* _GIVEN INSTRUCTION_: Convert the lines of every item below into a numbered list, omitting blank lines.

* _PROVIDED RECORDS_:

(begin)

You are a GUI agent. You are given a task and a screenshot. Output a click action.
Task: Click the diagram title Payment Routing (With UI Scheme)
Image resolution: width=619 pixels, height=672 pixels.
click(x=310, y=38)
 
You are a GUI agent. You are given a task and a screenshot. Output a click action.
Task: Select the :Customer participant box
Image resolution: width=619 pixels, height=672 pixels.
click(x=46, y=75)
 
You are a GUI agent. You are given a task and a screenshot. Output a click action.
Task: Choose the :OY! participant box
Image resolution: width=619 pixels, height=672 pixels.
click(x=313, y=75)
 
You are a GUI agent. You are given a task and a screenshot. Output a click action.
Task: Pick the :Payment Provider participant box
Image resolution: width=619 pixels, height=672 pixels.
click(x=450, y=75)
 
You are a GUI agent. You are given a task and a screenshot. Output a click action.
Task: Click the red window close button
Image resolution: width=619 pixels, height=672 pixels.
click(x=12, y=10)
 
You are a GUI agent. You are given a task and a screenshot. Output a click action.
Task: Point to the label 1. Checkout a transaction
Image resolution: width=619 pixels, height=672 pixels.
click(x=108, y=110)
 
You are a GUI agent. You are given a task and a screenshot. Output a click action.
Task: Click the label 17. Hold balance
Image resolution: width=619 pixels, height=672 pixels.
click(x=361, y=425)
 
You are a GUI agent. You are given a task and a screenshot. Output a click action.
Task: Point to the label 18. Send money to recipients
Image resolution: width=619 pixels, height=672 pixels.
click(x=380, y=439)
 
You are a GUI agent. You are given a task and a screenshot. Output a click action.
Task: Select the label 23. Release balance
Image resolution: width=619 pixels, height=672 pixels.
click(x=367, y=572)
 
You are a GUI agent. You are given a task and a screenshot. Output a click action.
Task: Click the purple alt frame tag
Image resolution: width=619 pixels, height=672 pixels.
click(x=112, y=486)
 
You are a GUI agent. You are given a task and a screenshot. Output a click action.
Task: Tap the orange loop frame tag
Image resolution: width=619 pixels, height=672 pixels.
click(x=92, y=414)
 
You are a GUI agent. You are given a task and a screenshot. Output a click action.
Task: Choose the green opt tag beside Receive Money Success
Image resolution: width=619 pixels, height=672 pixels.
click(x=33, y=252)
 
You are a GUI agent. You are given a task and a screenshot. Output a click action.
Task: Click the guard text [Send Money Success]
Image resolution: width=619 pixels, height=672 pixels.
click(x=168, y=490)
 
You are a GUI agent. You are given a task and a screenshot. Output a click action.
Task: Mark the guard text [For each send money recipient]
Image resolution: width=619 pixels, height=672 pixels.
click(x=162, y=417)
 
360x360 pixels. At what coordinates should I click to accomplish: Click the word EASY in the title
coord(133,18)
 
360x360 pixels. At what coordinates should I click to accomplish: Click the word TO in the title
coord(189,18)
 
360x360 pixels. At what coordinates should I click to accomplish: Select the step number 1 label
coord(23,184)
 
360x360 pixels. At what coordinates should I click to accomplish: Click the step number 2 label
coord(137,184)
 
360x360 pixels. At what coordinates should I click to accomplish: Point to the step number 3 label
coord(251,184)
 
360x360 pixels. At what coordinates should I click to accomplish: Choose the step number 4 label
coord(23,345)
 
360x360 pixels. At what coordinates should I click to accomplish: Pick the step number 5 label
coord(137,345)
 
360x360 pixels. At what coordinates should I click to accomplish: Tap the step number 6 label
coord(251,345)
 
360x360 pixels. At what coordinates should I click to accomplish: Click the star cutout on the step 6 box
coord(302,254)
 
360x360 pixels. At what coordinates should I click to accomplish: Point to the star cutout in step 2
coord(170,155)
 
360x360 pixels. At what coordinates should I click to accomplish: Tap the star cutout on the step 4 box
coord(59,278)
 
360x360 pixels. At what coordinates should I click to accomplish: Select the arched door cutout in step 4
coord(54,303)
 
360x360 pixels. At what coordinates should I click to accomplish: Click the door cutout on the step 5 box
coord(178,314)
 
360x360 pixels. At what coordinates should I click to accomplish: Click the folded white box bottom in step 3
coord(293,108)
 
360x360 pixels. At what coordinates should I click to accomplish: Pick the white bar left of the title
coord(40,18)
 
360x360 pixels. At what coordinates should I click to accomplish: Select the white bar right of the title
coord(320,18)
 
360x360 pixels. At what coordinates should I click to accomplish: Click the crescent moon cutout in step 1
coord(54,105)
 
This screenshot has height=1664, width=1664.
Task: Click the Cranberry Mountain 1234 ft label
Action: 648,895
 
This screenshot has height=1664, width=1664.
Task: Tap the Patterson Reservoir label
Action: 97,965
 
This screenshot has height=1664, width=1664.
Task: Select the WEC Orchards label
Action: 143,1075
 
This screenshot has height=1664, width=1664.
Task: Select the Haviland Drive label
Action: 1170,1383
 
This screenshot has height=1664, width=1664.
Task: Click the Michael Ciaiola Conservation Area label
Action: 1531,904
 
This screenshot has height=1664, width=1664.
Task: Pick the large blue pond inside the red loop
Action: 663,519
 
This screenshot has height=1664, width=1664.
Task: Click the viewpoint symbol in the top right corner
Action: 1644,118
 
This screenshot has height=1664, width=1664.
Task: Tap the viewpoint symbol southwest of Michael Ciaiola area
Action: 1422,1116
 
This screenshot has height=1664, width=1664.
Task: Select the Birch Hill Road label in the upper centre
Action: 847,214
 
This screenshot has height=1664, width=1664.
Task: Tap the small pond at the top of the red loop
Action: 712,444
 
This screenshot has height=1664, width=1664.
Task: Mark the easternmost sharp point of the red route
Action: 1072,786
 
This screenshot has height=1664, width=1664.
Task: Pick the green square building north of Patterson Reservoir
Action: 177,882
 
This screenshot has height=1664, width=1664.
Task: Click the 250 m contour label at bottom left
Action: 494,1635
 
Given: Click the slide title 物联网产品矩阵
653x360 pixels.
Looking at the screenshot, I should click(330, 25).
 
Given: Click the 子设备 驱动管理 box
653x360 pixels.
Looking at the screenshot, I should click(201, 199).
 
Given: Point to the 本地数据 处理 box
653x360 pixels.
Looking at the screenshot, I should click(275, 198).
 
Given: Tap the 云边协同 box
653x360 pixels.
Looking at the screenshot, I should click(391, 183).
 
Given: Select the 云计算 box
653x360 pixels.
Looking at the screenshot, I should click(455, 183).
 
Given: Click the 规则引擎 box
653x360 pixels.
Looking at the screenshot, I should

(end)

* _TASK ANSWER_:
1. You are a GUI agent. You are given a task and a screenshot. Output a click action.
2. Task: Click the diagram title Payment Routing (With UI Scheme)
3. Image resolution: width=619 pixels, height=672 pixels.
4. click(x=310, y=38)
5. You are a GUI agent. You are given a task and a screenshot. Output a click action.
6. Task: Select the :Customer participant box
7. Image resolution: width=619 pixels, height=672 pixels.
8. click(x=46, y=75)
9. You are a GUI agent. You are given a task and a screenshot. Output a click action.
10. Task: Choose the :OY! participant box
11. Image resolution: width=619 pixels, height=672 pixels.
12. click(x=313, y=75)
13. You are a GUI agent. You are given a task and a screenshot. Output a click action.
14. Task: Pick the :Payment Provider participant box
15. Image resolution: width=619 pixels, height=672 pixels.
16. click(x=450, y=75)
17. You are a GUI agent. You are given a task and a screenshot. Output a click action.
18. Task: Click the red window close button
19. Image resolution: width=619 pixels, height=672 pixels.
20. click(x=12, y=10)
21. You are a GUI agent. You are given a task and a screenshot. Output a click action.
22. Task: Point to the label 1. Checkout a transaction
23. Image resolution: width=619 pixels, height=672 pixels.
24. click(x=108, y=110)
25. You are a GUI agent. You are given a task and a screenshot. Output a click action.
26. Task: Click the label 17. Hold balance
27. Image resolution: width=619 pixels, height=672 pixels.
28. click(x=361, y=425)
29. You are a GUI agent. You are given a task and a screenshot. Output a click action.
30. Task: Point to the label 18. Send money to recipients
31. Image resolution: width=619 pixels, height=672 pixels.
32. click(x=380, y=439)
33. You are a GUI agent. You are given a task and a screenshot. Output a click action.
34. Task: Select the label 23. Release balance
35. Image resolution: width=619 pixels, height=672 pixels.
36. click(x=367, y=572)
37. You are a GUI agent. You are given a task and a screenshot. Output a click action.
38. Task: Click the purple alt frame tag
39. Image resolution: width=619 pixels, height=672 pixels.
40. click(x=112, y=486)
41. You are a GUI agent. You are given a task and a screenshot. Output a click action.
42. Task: Tap the orange loop frame tag
43. Image resolution: width=619 pixels, height=672 pixels.
44. click(x=92, y=414)
45. You are a GUI agent. You are given a task and a screenshot. Output a click action.
46. Task: Choose the green opt tag beside Receive Money Success
47. Image resolution: width=619 pixels, height=672 pixels.
48. click(x=33, y=252)
49. You are a GUI agent. You are given a task and a screenshot. Output a click action.
50. Task: Click the guard text [Send Money Success]
51. Image resolution: width=619 pixels, height=672 pixels.
52. click(x=168, y=490)
53. You are a GUI agent. You are given a task and a screenshot. Output a click action.
54. Task: Mark the guard text [For each send money recipient]
55. Image resolution: width=619 pixels, height=672 pixels.
56. click(x=162, y=417)
57. 360x360 pixels. At what coordinates should I click to accomplish: Click the word EASY in the title
58. coord(133,18)
59. 360x360 pixels. At what coordinates should I click to accomplish: Click the word TO in the title
60. coord(189,18)
61. 360x360 pixels. At what coordinates should I click to accomplish: Select the step number 1 label
62. coord(23,184)
63. 360x360 pixels. At what coordinates should I click to accomplish: Click the step number 2 label
64. coord(137,184)
65. 360x360 pixels. At what coordinates should I click to accomplish: Point to the step number 3 label
66. coord(251,184)
67. 360x360 pixels. At what coordinates should I click to accomplish: Choose the step number 4 label
68. coord(23,345)
69. 360x360 pixels. At what coordinates should I click to accomplish: Pick the step number 5 label
70. coord(137,345)
71. 360x360 pixels. At what coordinates should I click to accomplish: Tap the step number 6 label
72. coord(251,345)
73. 360x360 pixels. At what coordinates should I click to accomplish: Click the star cutout on the step 6 box
74. coord(302,254)
75. 360x360 pixels. At what coordinates should I click to accomplish: Point to the star cutout in step 2
76. coord(170,155)
77. 360x360 pixels. At what coordinates should I click to accomplish: Tap the star cutout on the step 4 box
78. coord(59,278)
79. 360x360 pixels. At what coordinates should I click to accomplish: Select the arched door cutout in step 4
80. coord(54,303)
81. 360x360 pixels. At what coordinates should I click to accomplish: Click the door cutout on the step 5 box
82. coord(178,314)
83. 360x360 pixels. At what coordinates should I click to accomplish: Click the folded white box bottom in step 3
84. coord(293,108)
85. 360x360 pixels. At what coordinates should I click to accomplish: Pick the white bar left of the title
86. coord(40,18)
87. 360x360 pixels. At what coordinates should I click to accomplish: Select the white bar right of the title
88. coord(320,18)
89. 360x360 pixels. At what coordinates should I click to accomplish: Click the crescent moon cutout in step 1
90. coord(54,105)
91. This screenshot has height=1664, width=1664.
92. Task: Click the Cranberry Mountain 1234 ft label
93. Action: 648,895
94. This screenshot has height=1664, width=1664.
95. Task: Tap the Patterson Reservoir label
96. Action: 97,965
97. This screenshot has height=1664, width=1664.
98. Task: Select the WEC Orchards label
99. Action: 143,1075
100. This screenshot has height=1664, width=1664.
101. Task: Select the Haviland Drive label
102. Action: 1170,1383
103. This screenshot has height=1664, width=1664.
104. Task: Click the Michael Ciaiola Conservation Area label
105. Action: 1531,904
106. This screenshot has height=1664, width=1664.
107. Task: Pick the large blue pond inside the red loop
108. Action: 663,519
109. This screenshot has height=1664, width=1664.
110. Task: Click the viewpoint symbol in the top right corner
111. Action: 1644,118
112. This screenshot has height=1664, width=1664.
113. Task: Tap the viewpoint symbol southwest of Michael Ciaiola area
114. Action: 1422,1116
115. This screenshot has height=1664, width=1664.
116. Task: Select the Birch Hill Road label in the upper centre
117. Action: 847,214
118. This screenshot has height=1664, width=1664.
119. Task: Tap the small pond at the top of the red loop
120. Action: 712,444
121. This screenshot has height=1664, width=1664.
122. Task: Mark the easternmost sharp point of the red route
123. Action: 1072,786
124. This screenshot has height=1664, width=1664.
125. Task: Pick the green square building north of Patterson Reservoir
126. Action: 177,882
127. This screenshot has height=1664, width=1664.
128. Task: Click the 250 m contour label at bottom left
129. Action: 494,1635
130. Given: Click the slide title 物联网产品矩阵
131. 653x360 pixels.
132. Looking at the screenshot, I should click(330, 25).
133. Given: Click the 子设备 驱动管理 box
134. 653x360 pixels.
135. Looking at the screenshot, I should click(201, 199).
136. Given: Point to the 本地数据 处理 box
137. 653x360 pixels.
138. Looking at the screenshot, I should click(275, 198).
139. Given: Tap the 云边协同 box
140. 653x360 pixels.
141. Looking at the screenshot, I should click(391, 183).
142. Given: Select the 云计算 box
143. 653x360 pixels.
144. Looking at the screenshot, I should click(455, 183).
145. Given: Click the 规则引擎 box
146. 653x360 pixels.
147. Looking at the screenshot, I should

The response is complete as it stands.